■ Stated goal
Which lines in the entries below contain the string "code"? Extract every such line in full, and match uppercase and lowercase exactly.

======== Record list ========

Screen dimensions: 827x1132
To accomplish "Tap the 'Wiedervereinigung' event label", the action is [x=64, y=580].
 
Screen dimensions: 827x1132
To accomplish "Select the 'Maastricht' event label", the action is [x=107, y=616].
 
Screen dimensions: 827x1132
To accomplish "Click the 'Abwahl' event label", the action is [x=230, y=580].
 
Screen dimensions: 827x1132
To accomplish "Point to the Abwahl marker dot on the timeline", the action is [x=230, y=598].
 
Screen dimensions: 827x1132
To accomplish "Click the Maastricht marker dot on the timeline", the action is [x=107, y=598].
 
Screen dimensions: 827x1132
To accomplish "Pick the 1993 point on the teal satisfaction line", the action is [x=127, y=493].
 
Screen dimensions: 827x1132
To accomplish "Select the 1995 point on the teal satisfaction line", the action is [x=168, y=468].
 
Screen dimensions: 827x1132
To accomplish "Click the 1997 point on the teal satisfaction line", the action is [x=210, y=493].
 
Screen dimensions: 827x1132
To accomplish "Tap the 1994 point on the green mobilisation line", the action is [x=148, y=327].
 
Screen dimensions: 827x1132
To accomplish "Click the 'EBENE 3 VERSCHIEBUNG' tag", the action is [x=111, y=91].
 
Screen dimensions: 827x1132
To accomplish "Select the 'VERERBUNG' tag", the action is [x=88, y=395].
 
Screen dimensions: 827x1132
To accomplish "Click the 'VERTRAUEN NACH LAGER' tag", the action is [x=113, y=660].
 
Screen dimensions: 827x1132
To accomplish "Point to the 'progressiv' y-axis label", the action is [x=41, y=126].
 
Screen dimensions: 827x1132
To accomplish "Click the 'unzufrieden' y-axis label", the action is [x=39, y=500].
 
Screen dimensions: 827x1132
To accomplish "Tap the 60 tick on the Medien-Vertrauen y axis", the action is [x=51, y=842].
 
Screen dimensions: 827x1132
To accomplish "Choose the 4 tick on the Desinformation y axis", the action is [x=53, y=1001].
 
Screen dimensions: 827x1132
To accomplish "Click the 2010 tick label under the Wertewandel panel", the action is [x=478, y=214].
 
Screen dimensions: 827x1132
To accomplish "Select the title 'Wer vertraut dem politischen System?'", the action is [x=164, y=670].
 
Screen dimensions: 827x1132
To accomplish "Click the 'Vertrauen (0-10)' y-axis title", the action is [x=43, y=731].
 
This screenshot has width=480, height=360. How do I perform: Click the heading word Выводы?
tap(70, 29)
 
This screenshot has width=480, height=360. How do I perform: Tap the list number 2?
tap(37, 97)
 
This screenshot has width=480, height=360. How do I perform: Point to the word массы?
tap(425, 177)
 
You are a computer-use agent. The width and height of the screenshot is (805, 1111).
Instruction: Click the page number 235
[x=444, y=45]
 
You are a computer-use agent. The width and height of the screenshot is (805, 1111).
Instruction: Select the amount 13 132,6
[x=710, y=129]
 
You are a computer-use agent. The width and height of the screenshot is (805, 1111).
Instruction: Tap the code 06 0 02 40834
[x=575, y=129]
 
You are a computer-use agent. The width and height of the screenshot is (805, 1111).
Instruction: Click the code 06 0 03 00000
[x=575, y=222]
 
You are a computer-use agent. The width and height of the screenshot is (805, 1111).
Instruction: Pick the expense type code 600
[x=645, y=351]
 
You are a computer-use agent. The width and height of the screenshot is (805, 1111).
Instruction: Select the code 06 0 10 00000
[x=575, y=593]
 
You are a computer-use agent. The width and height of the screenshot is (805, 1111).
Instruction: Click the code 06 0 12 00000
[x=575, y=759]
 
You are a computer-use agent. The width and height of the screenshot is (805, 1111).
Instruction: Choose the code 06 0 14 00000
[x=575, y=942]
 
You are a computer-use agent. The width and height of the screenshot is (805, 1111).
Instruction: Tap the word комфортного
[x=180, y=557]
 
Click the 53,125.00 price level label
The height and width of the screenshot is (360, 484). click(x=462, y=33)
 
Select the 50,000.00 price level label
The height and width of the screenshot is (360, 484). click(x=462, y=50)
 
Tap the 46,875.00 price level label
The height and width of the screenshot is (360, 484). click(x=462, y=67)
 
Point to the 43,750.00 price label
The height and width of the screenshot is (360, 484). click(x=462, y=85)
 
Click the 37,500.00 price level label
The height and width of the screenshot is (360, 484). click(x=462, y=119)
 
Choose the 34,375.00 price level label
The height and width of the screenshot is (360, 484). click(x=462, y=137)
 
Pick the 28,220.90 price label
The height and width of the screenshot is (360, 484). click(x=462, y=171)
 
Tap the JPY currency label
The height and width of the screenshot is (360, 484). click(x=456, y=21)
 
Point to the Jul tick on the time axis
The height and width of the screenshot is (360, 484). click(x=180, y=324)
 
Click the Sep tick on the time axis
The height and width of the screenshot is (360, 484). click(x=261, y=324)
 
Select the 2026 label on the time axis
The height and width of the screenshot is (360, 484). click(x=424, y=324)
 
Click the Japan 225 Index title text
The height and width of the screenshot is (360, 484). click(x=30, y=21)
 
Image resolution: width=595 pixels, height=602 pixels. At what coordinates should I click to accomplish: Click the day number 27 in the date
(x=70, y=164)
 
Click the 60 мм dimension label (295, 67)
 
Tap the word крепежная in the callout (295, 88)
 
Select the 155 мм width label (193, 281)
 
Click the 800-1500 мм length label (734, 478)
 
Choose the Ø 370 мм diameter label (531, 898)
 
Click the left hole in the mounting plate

========

■ Right answer
Instruction: Tap the code 06 0 02 40834
Instruction: Click the code 06 0 03 00000
Instruction: Pick the expense type code 600
Instruction: Select the code 06 0 10 00000
Instruction: Click the code 06 0 12 00000
Instruction: Choose the code 06 0 14 00000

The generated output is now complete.